__What the task asks__: Given the records below, would you repeat exactly the lines that begin at the one containing "The width and" and end at the one containing "Switch the editor", inclusive?

__Data for processing__:
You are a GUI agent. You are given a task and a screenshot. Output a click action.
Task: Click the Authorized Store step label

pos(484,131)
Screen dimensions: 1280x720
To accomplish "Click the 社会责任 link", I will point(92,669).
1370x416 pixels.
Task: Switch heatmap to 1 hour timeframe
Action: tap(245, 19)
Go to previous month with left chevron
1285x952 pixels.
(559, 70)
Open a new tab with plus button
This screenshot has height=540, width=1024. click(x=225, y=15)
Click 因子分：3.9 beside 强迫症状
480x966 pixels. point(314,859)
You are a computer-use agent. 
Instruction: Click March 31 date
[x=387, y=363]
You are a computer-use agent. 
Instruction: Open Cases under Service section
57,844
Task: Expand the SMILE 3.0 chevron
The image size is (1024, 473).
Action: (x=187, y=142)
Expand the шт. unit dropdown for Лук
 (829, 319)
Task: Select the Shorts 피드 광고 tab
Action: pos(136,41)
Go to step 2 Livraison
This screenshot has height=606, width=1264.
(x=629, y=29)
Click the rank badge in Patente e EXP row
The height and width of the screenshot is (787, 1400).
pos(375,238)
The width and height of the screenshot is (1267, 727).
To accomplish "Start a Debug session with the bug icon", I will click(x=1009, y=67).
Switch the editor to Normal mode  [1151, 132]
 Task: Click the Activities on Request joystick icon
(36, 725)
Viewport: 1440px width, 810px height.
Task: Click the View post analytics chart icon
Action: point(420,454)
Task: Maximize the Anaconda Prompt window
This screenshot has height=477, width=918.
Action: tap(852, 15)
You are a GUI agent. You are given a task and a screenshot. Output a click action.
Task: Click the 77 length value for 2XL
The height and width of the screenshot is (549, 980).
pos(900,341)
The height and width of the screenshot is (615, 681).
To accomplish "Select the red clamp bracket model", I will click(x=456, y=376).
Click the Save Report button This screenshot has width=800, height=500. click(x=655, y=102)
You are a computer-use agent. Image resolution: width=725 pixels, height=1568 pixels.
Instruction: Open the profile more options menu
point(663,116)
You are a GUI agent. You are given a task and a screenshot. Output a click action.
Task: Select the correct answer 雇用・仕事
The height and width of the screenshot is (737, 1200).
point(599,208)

__Written solution__:
The width and height of the screenshot is (1267, 727).
To accomplish "Start a Debug session with the bug icon", I will click(x=1009, y=67).
Switch the editor to Normal mode  [1151, 132]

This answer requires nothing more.